**任务要求 A:** 这篇贪婪算法笔记是基于哪本书的内容写成的？

Algorithms 101 - 8 - greedy algorithm

02 May 2018

算法入门笔记，基于《Grokking Algorithms: An illustrated guide for programmers and other curious people》这本书的内容

主要内容

You learn how to tackle the impossible: problems that have no fast algorithmic solution (NP-complete problems).
学习如何处理不可能解决的问题：那些没有有效快速算法可以解决的问题(NP-complete problems)
You learn how to identify such problems when you see them, so you don’t waste time trying to find a fast algorithm for them.
学习如何识别 NP-complete problems, 这样你不用耗费时间去找最有效解决方案
You learn about approximation algorithms, which you can use to find an approximate solution to an NP-complete problem quickly.
学习近似算法，可以得到用来解决NP-complete problems的近似答案的算法
You learn about the greedy strategy, a very simple problem-solving strategy.

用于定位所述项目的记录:
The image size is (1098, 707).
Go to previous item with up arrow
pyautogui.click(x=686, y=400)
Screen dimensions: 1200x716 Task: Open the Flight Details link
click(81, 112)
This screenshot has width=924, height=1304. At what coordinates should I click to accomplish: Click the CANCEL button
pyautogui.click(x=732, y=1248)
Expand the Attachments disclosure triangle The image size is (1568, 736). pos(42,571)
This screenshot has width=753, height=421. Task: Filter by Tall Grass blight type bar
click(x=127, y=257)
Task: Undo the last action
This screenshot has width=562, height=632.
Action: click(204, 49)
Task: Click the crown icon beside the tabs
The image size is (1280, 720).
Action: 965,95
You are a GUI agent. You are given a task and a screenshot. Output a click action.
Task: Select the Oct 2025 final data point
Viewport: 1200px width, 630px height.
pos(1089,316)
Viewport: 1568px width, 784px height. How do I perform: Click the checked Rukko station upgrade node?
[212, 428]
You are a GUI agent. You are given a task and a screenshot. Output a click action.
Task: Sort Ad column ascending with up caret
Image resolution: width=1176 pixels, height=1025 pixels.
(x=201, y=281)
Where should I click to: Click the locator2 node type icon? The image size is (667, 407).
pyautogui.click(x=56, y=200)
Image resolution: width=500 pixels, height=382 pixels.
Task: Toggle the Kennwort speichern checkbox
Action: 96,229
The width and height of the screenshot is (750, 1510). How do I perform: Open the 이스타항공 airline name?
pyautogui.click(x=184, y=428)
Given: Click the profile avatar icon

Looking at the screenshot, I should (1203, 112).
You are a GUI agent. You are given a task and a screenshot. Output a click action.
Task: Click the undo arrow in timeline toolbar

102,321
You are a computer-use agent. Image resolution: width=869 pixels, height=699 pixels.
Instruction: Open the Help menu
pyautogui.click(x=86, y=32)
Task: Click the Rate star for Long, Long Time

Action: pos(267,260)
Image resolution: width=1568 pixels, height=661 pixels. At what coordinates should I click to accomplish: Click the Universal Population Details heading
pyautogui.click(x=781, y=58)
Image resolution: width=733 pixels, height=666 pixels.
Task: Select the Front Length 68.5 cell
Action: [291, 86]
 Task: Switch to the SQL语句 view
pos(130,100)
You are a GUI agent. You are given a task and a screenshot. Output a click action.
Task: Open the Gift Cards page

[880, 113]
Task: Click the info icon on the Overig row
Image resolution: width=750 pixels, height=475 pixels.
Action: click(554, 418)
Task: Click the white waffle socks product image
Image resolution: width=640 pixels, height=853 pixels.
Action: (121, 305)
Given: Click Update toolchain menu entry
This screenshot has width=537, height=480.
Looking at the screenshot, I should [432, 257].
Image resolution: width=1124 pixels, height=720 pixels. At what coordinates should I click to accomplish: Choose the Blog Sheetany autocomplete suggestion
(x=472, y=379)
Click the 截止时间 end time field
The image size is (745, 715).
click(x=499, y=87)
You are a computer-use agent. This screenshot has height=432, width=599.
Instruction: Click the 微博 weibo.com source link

**任务要求 B:** 请在记录中找出所有含有字符串“link”的行，并逐行照抄，注意区分大小写。

**书面回答 A:** 《Grokking Algorithms: An illustrated guide for programmers and other curious people》

**书面回答 B:**
Screen dimensions: 1200x716 Task: Open the Flight Details link
Instruction: Click the 微博 weibo.com source link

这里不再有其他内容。